Overview

Nosocomial infections caused by multi-drug-resistant (MDR) and extensively drug-resistant (XDR) Gram-negative pathogens represent a major threat worldwide. The increasing trend of multi-drug resistance in Gram-negative bacteria (MDR-GNB) poses a particularly acute challenge to health systems especially in critically ill patients.

Patients in intensive care units (ICUs) have encountered an increasing emergence and spread of antibiotic-resistant pathogens. In Saudi Arabia mainly MDR-GNB such as Acinetobacter Baumannii, Pseudomonas Aeruginosa, Klebsiella Pnemoniae and Enterobacter are observed in ICUs.

Polymyxins are the last line therapy in the treatment of infection caused by these MDR-GNB. Colistin is the most widely used polymyxin antibiotic, it is administered as inactive prodrug colistimethate sodium (CMS) that is hydrolyzed to an active moiety of colistin base activity (CBA). It acts as cationic detergent and damages bacterial cytoplasmic membrane causing leaking of intracellular substances and then cell death.

During the first years of their use, polymyxin-associated neurotoxicity occurred in patients with an incidence as high as 27% following parenteral administration. However, other retrospective clinical trials have not exposed neurotoxicity to be a major concern.
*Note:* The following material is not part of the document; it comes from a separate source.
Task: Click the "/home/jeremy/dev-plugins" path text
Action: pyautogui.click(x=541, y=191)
On the other hand, nephrotoxicity is by far the most common and dose-limiting side effect associated with parenteral polymyxins, with incidence rates in patients as high as 60%. Despite the high incidence of colistin induced nephrotoxicity, in 2012, the World Health Organization (WHO) reclassified polymyxins as critically important for the management of MDR-GNB infection, renewing the interest in these antibiotics.
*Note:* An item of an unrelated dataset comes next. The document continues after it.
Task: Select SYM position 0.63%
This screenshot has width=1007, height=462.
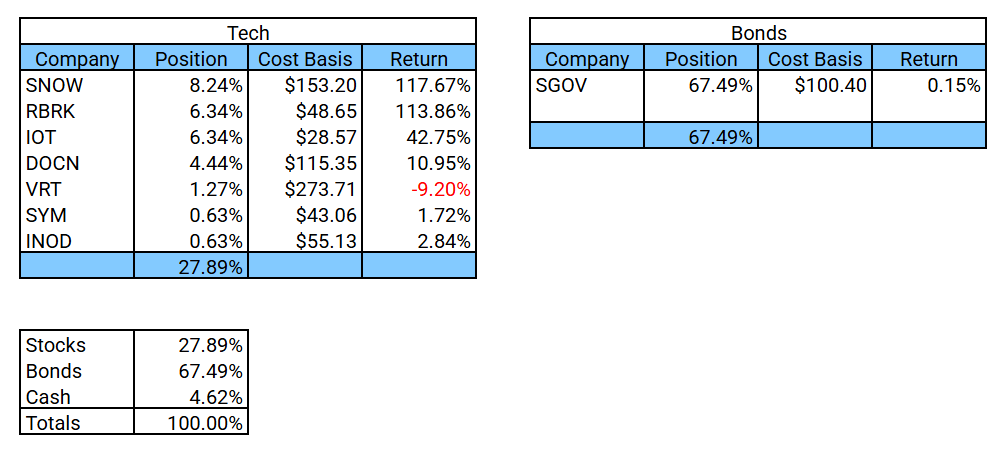Action: (x=191, y=216)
To the best of our knowledge no study compared the efficacy and safety of both dosing strategies in critically ill patients. Moreover, there is still a lack of evidence on the efficacy and safety of both dosing strategies in obese patients. Therefore, this study aims at comparing the efficacy and toxicity of both strategies in colistin dosing (the fixed dose and the weight-based dosing) in obese patients and non- obese patients.

Eligibility

Inclusion Criteria:

• Patients age ≥ 18 years old.
• Patients who will be treated with CMS for MR GNB infections.
• Patients who are admitted to the ICUs.

Exclusion Criteria:

• Known hypersensitivity to colistin.
• Pregnant and lactating women.
• Patients who are treated with colistin for < 24 hours.
• Patients with myasthenia gravis or concomitant anesthetics or neuromuscular blocking drugs.